酪農経営の可能性を独力で拡げた農業界の“落第生”

「1年間に50人もお客さんが来ればいいほうだと言われたんですが、その頃はユースブームで、一番多いときは、年間4000人くらい来ましたね。新鮮な牛乳と野菜がおなかいっぱい食べられる。環境がいいというのが人気の理由だったと思います」(川口さん)
 ユースホステルと酪農事業の2本柱ができたわけだが、酪農業でも、原乳出荷だけに収入を頼ろうとはしなかった。バケットミルカー(搾乳器)の販売会社を始めたり、飼料会社の社長として、当時は未利用資源で安かったフスマや大豆の皮を加熱してα化し、飼料にするシステムの販売もしてみたりと農業資材まで含めトータルに見た酪農業を展開した。


牛肉自由化以降、減頭路線へ


 乳牛の飼養頭数も順調に増え、70年代後半のピーク時には80頭に達した。さらに78年、牧場のど真ん中に、スイス風のレストランをオープンさせた。このレストランはやすらぎを求める都市住民の人気を集め、8年後には新館を増築。現在の経営の3本柱が確立する。

 しかし、酪農経営だけをとってみれば、80年代から局面は厳しくなっていく。乳価の低迷、生産調整の増加、さらに91年の牛肉・オレンジ自由化。生き残りをかけて規模拡大する酪農家が目立つなか、川口さんは逆に、自由化を契機に頭数を減らし、レストラン業に本腰を入れていく。

「私の経営が下手だったということにもなるのでしょうが、雇用労働では人件費と飼料代を出すと採算が合わなかった」と川口さんは話すが、そこには自由化以後の酪農界を見極めた判断があった。

「ニュージーランドでファームステイして、向こうの農家のやり方を見て来ましたが、とてもじゃないけれど太刀打ちできません。広大な敷地で、買いエサは一切与えないで乳を搾る。搾乳施設と冷蔵タンク、あとはトラクタ関係くらいしか設備はない。だから、非常にコストが安い。100頭、200頭の搾乳作業を一人で1時間半くらいですませられるから労働時間も短い」
 飼料も輸入に頼り、機械設備にカネがかかる日本では、半端な規模拡大をしても、自由化がさらに進んだとき、価格では勝ち目がない。では、日本の酪農が生き残るための武器はなにか。

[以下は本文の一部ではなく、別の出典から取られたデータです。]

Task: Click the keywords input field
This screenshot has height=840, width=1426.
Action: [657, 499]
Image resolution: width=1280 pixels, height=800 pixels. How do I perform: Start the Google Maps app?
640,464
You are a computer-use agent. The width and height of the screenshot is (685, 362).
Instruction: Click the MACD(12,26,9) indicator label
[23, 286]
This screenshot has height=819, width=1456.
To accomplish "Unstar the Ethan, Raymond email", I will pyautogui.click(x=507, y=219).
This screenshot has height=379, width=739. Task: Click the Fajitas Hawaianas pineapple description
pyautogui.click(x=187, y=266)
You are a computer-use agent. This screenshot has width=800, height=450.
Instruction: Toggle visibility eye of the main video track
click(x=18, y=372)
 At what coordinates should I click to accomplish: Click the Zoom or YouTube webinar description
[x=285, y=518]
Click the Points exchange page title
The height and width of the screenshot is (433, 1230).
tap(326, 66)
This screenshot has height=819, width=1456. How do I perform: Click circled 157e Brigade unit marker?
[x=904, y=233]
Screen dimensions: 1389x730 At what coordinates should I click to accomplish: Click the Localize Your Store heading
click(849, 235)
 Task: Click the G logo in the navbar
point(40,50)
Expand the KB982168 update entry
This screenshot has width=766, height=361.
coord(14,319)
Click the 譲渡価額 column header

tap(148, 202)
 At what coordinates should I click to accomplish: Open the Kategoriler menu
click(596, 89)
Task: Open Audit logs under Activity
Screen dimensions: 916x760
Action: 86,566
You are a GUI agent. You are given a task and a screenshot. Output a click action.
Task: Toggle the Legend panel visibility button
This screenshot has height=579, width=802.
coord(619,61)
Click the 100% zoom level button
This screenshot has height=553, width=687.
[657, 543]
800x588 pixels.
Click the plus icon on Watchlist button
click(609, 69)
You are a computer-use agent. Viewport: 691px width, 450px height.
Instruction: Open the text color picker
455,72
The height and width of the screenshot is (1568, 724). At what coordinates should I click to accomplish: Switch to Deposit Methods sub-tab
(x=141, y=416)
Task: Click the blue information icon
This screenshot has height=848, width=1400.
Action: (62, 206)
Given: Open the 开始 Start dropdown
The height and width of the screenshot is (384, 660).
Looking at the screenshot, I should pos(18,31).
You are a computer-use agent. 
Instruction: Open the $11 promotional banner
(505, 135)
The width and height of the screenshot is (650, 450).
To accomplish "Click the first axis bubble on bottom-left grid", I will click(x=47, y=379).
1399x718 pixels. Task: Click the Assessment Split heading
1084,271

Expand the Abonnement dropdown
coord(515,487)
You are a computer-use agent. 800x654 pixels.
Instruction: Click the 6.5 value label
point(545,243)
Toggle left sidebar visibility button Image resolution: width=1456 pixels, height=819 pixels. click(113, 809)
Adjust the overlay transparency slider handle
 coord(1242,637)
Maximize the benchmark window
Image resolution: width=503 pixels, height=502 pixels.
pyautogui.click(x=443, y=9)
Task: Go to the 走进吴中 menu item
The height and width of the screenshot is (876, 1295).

「やはり鮮度だと思うんです。単価で競争しても海外にかなうわけがない。できるだけ直接、消費者に牛乳を飲んでもらったり、加工品を食べてもらったり、おみやげに買ってもらう。生産と消費を直接結びつけたいんです」(川口さん)

 レストランと宿泊施設は、そのための装置になる。今でこそ、農家民宿やグリーンツーリズムがもてはやされているが、川口さんはすでに20年前に、牧場が持っている観光や“癒し”としての資源価値に注目していたのである。